Provided passage ->
+ + + + +

Natelson also claims that our Framers said we could use amendments to “restrain federal power” when the federal government “exceeded and abused its powers”.

Again, Natelson muddles up the true and the false when he fails to distinguish between usurpations of undelegated powers and abuses of delegated powers.

No Framer said that amendments could be used to restrain usurpations of powers not delegated. And in Federalist No. 49 (last para) James Madison says the opposite. He warns against another convention and says, “occasional appeals to the people [a convention] would be neither a proper nor an effectual provision” for restraining the federal government within its legal powers.

But when the federal government abuses a delegated power, an amendment could be appropriate. Here’s an example: the Tariff Act of 1828 was constitutional since tariffs are authorized by Art. I, §8, cl. 1. But it was abusive because it benefited infant industries in the Northeast at the expense of the Southern States. So what’s the remedy for such abuse of delegated power? Article I, §8, cl. 1 could be amended to say that Congress may impose tariffs only to raise revenue to carry out the enumerated powers; and may not impose tariffs in order to benefit one section of the Country at the expense of other sections.

3. Natelson’s proposed “corrective reforms” to the Constitution

Natelson says he wants a convention to get a balanced budget amendment (BBA); to curb “undemocratic and unfair” regulations; to reverse “liberal-activist Supreme Court decisions”; to impose term limits; and get other amendments “to restrain federal power”.

But as anyone who has read it knows, our Constitution already limits the federal government to a handful of enumerated powers. The powers are listed here. The categories of cases federal courts are authorized to hear are listed at Art. III, §2, clause 1. All the problems of which COS and Natelson complain are the result of violations by the federal government of the existing constitutional limitations on their powers – and the States’ acquiesce in such violations!

+ + + + +

Pointing data for screenshots ->

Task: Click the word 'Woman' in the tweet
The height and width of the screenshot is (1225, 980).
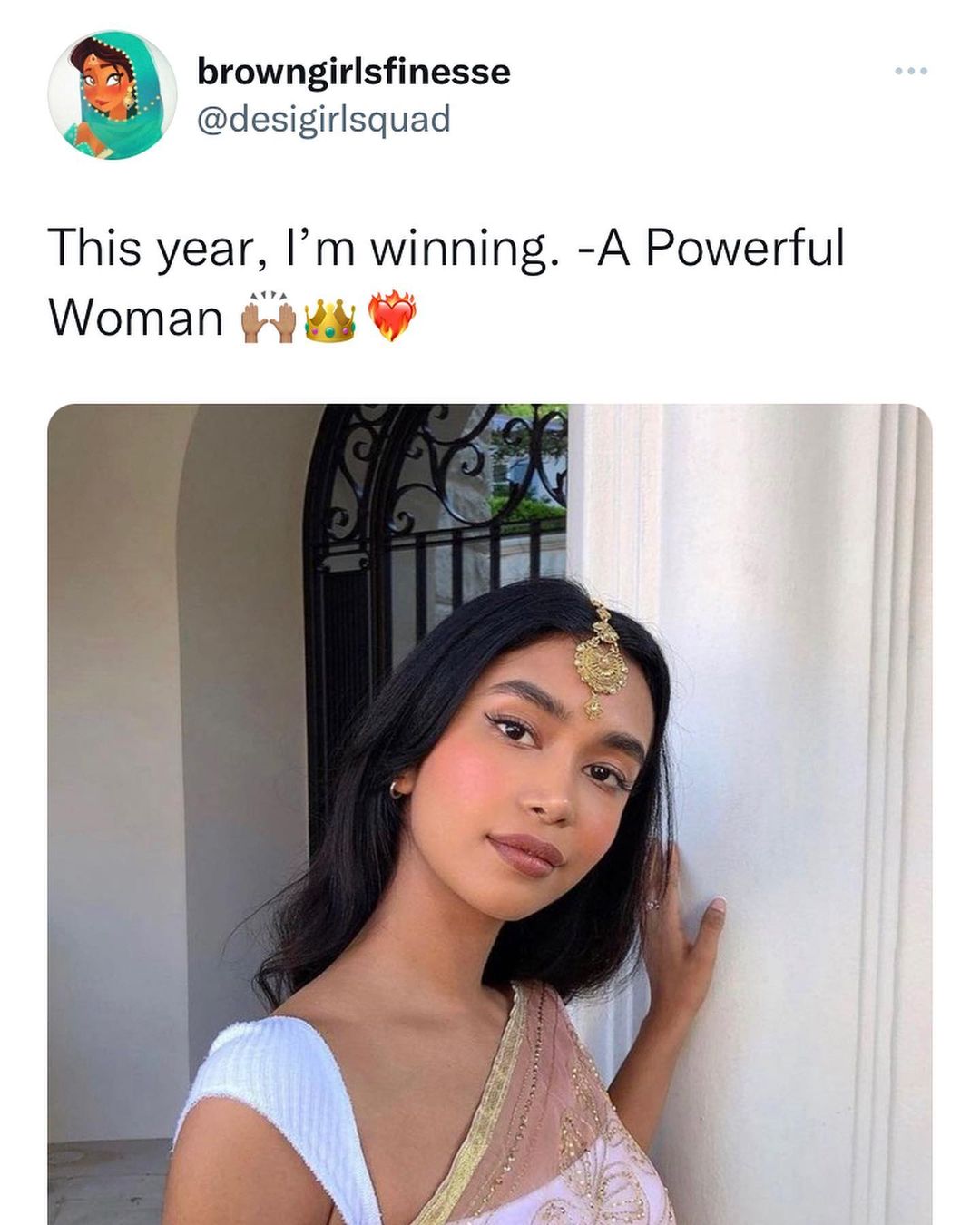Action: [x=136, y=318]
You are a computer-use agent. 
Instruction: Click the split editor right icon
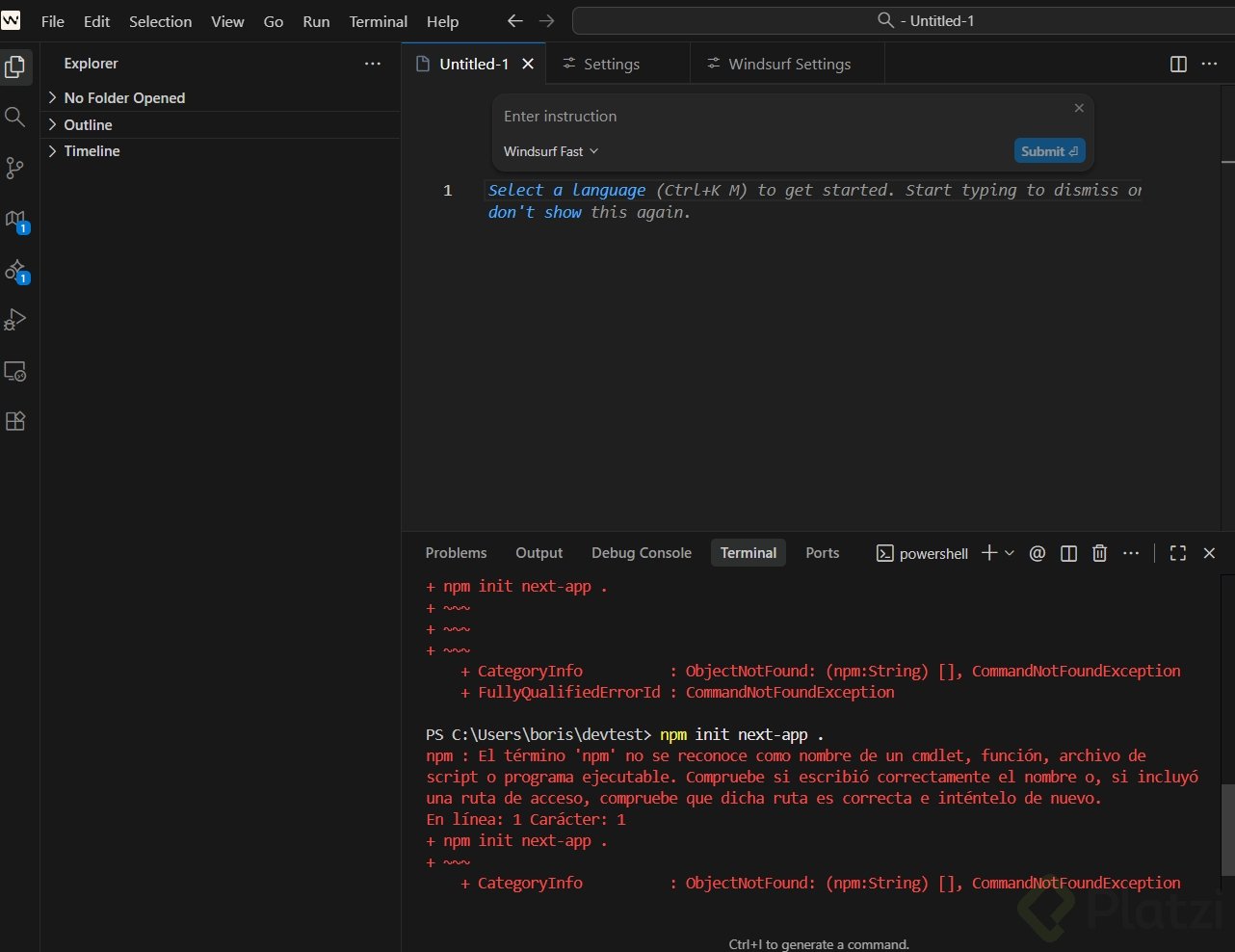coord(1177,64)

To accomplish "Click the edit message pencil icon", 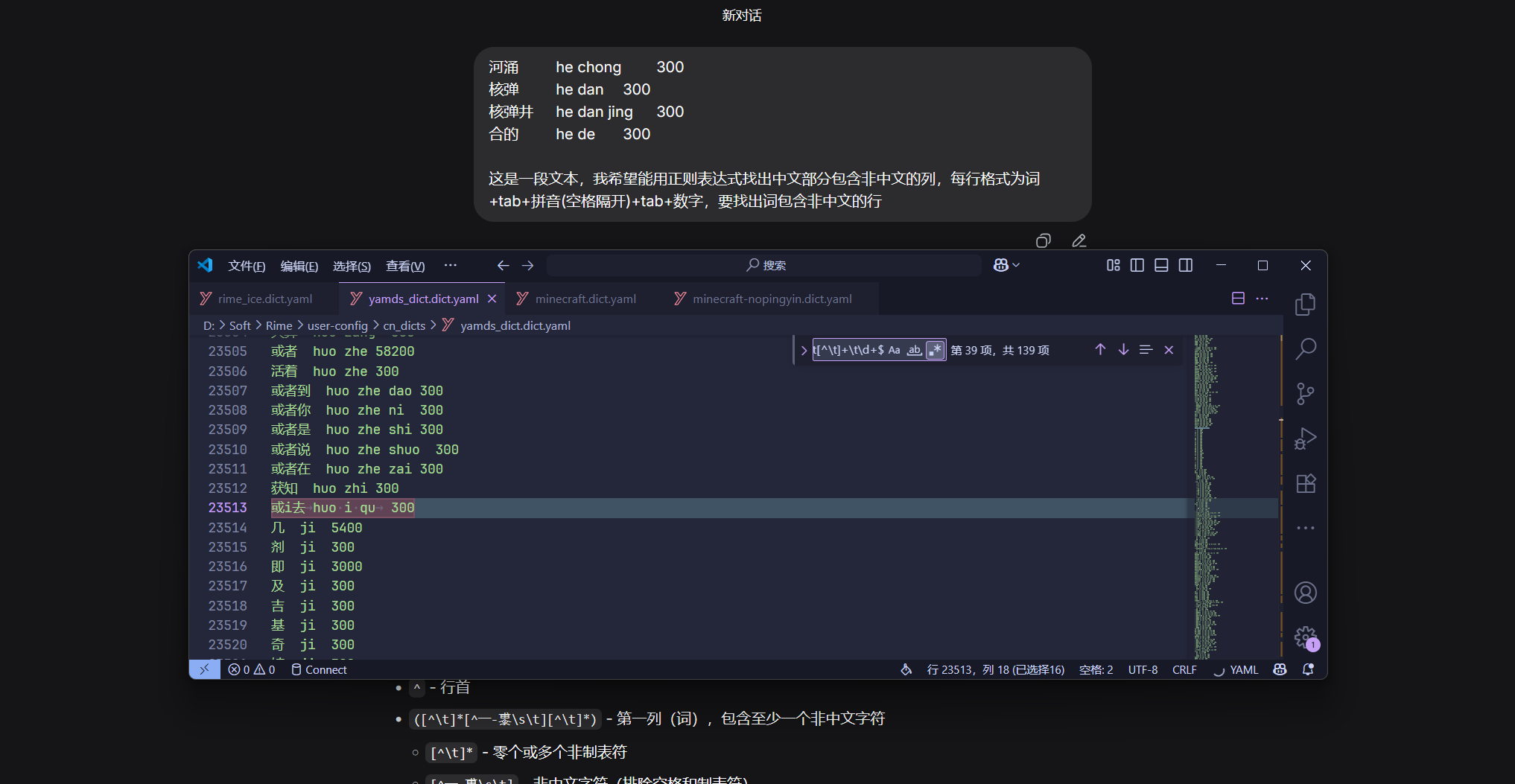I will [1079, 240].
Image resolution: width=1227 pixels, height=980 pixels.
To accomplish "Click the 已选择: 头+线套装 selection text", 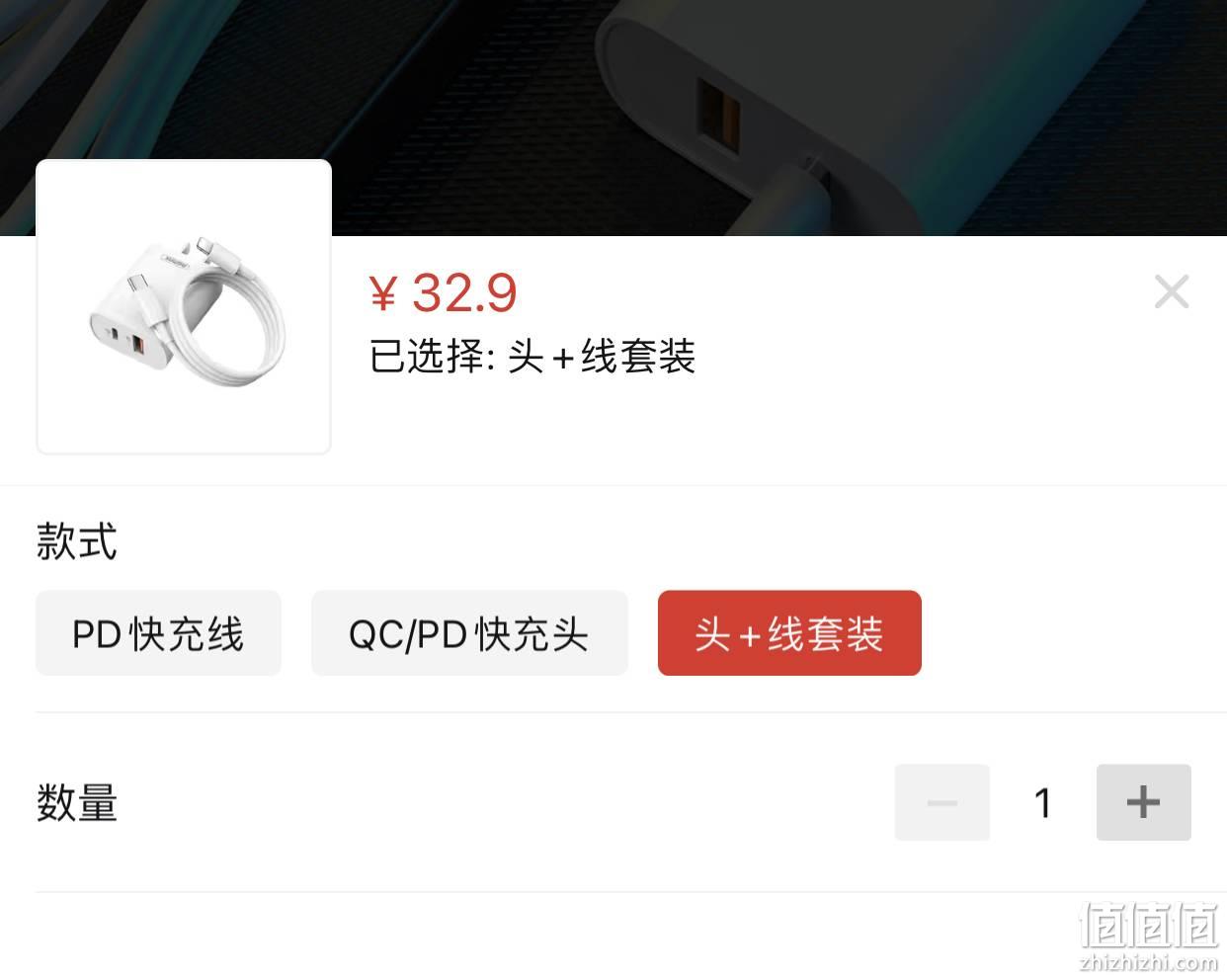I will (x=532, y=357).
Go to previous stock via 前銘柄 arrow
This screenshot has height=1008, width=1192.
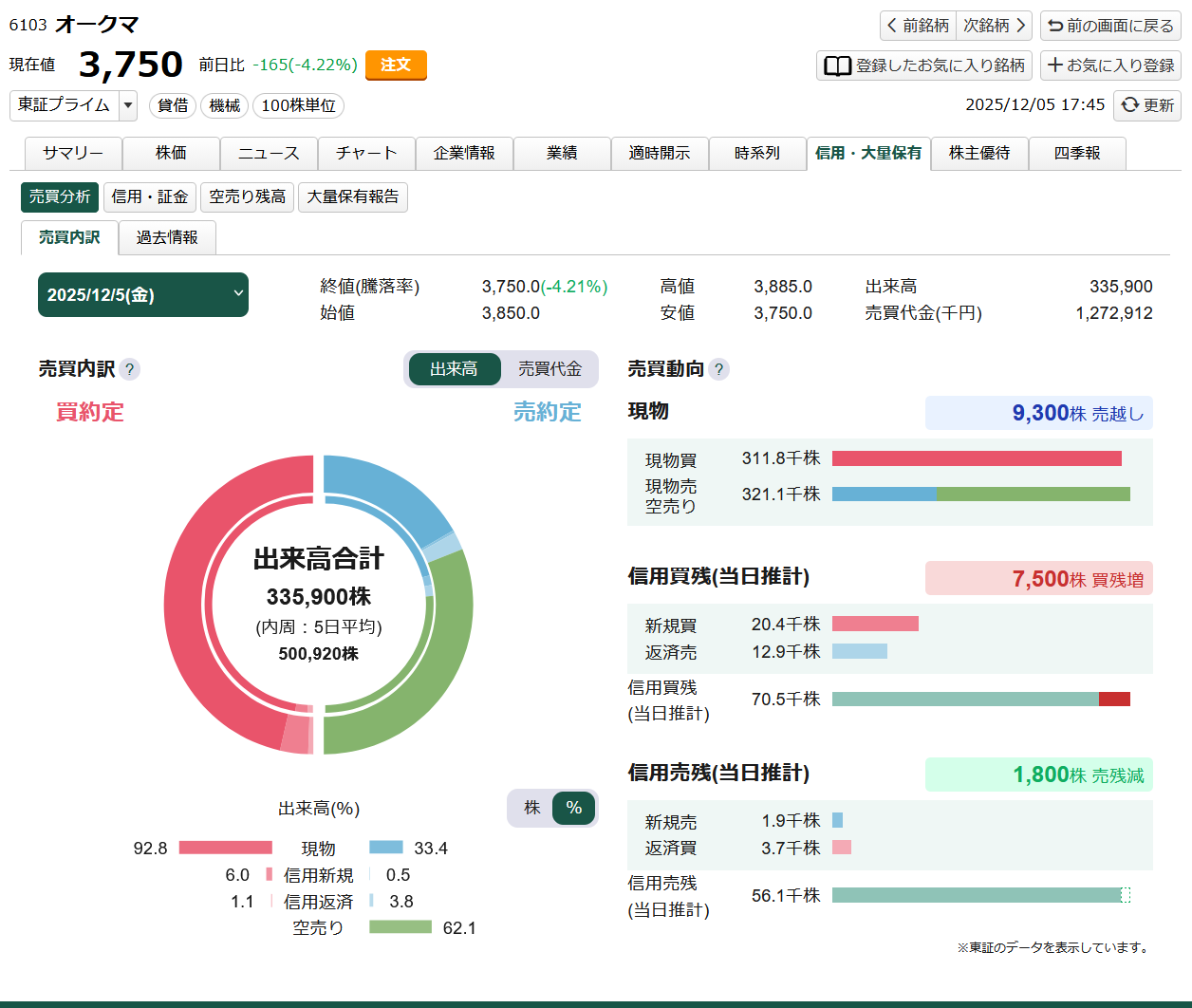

+ + + + +

Exercise requirements ->
- A) According to the passage on Natelson's proposed amendments, which act does it offer as an example of an abuse of a delegated power?
- B) Reproduce the entries from the line containing "Go to previous stock via 前銘柄 arrow" through the end of the entries, omitting the pictures.

Answers for the tasks ->
- A) The Tariff Act of 1828.

- B)
Go to previous stock via 前銘柄 arrow
This screenshot has height=1008, width=1192.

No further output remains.